The original question is: How many solutions does a given equation have.
I understand that we can quickly draw graphs of both equations and see how many times they cross, but how would you solve this equation algebraically.
$\ln(x)=\frac{x^2}{2}-1$
The original question is: How many solutions does a given equation have.
I understand that we can quickly draw graphs of both equations and see how many times they cross, but how would you solve this equation algebraically.
$\ln(x)=\frac{x^2}{2}-1$
Lambert W solution $$ \log(x) = \frac{x^2}{2}-1 \\ x = e^{(x^2/2)-1} \\ x^2 = e^{x^2-2} \\ x^2 e^{-x^2}=e^{-2} \\ -x^2 e^{-x^2} = -e^{-2} \\ -x^2 = W\left(-e^{-2}\right) \\ x = \left(-W(-e^{-2})\right)^{1/2} $$ Two real solutions from branches of $W$: $$ (-W_0(-e^{-2})\big)^{1/2} \approx 0.3982390482,\qquad (-W_{-1}(-e^{-2})\big)^{1/2} \approx 1.773751172 $$
Solving $\ln x=x^2/2-1$ is same as solving $\ln x^2-x^2+2=0$ which is same as solving $\ln u-u+2=0$ and using $x^2=u$ to solve for $x$. Using Newton's method we get the following iteration formula which if you apply a good number of times starting with $u_0=4$ once and $u_0=1.5$ the next time will land you fairly close to the square of the actual solutions.

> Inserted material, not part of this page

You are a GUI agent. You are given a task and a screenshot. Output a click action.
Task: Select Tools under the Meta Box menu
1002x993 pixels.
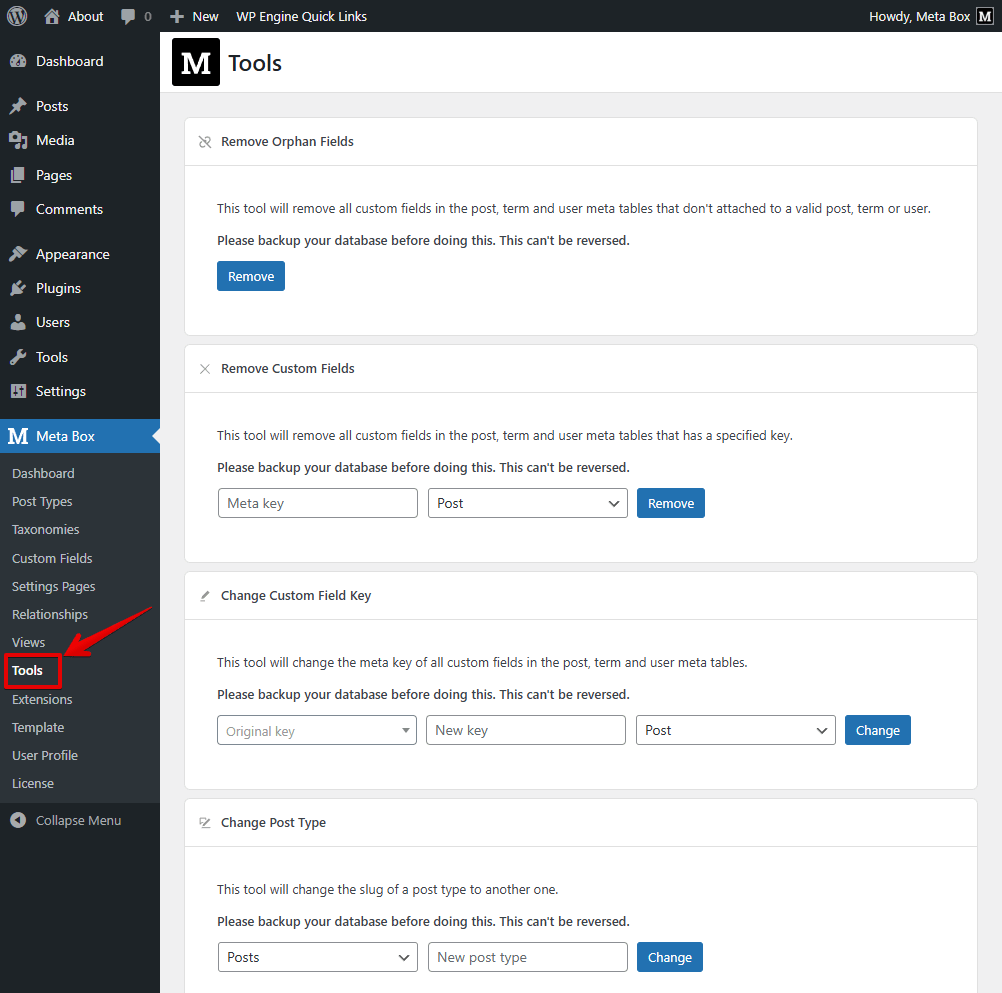point(30,670)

$$u_{n+1}=u_n-\dfrac{\ln u_n-u_n+2}{1/u_n-1} \land u_0=\{1.5, 4\}$$
Can you carry out the calculations?
Consider that you look for the zero(s) of function $$f(x)=\log(x)-\frac{x^2}{2}+1$$ Then $$f'(x)=\frac{1}{x}-x \qquad \text{and} \qquad f''(x)=-\frac{1}{x^2}-1 <0 \,\, \forall x$$ The first derivative cancels at $x=\pm 1$ but $x >0$ because of the logarithm.
Close to $0$, $f(x) \to -\infty$ and the function increases. For $x=1$, $f(1)=\frac 12$ and it is a maximum. Since $x^2$ grows faster than $\log(x)$, at a point, $f(x)$ will become negative.

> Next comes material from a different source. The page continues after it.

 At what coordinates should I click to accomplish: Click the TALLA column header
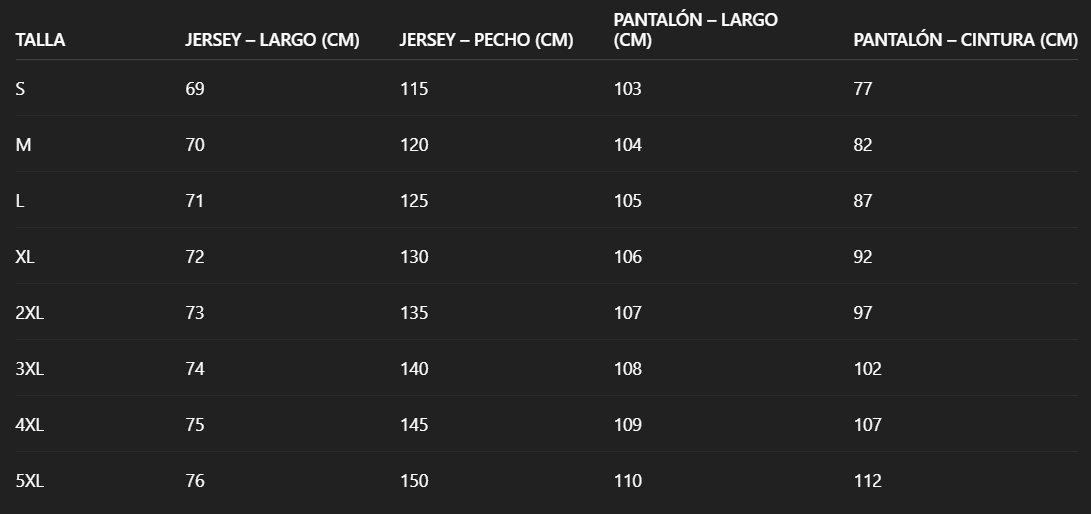pos(40,41)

So, to summarize, there is one root in $(0,1)$ and another root $>1$.
To get a rough idea about the roots, build a Taylor expansion around $x=1$; this would give $$f(x)=\frac{1}{2}-(x-1)^2+O\left((x-1)^3\right)$$ Ignoring the higher order terms, this gives, as estimates, $x_1=\frac{2-\sqrt{2}}{2} $ and $x_2=\frac{2+\sqrt{2}}{2}$.
Now, you can start Newton method and get the following iterates $$\left( \begin{array}{cc} n & x_n \\ 0 & 0.292893 \\ 1 & 0.379664 \\ 2 & 0.397648 \\ 3 & 0.398238 \\ 4 & 0.398239 \end{array} \right)$$ $$\left( \begin{array}{cc} n & x_n \\ 0 & 1.70711 \\ 1 & 1.77639 \\ 2 & 1.77375 \end{array} \right)$$ wich are the solutions for six significant figures.
You can not solve this equation algebraically. But you can solve it with numerical methods, like the Newton method or maybe the Lambert W-function.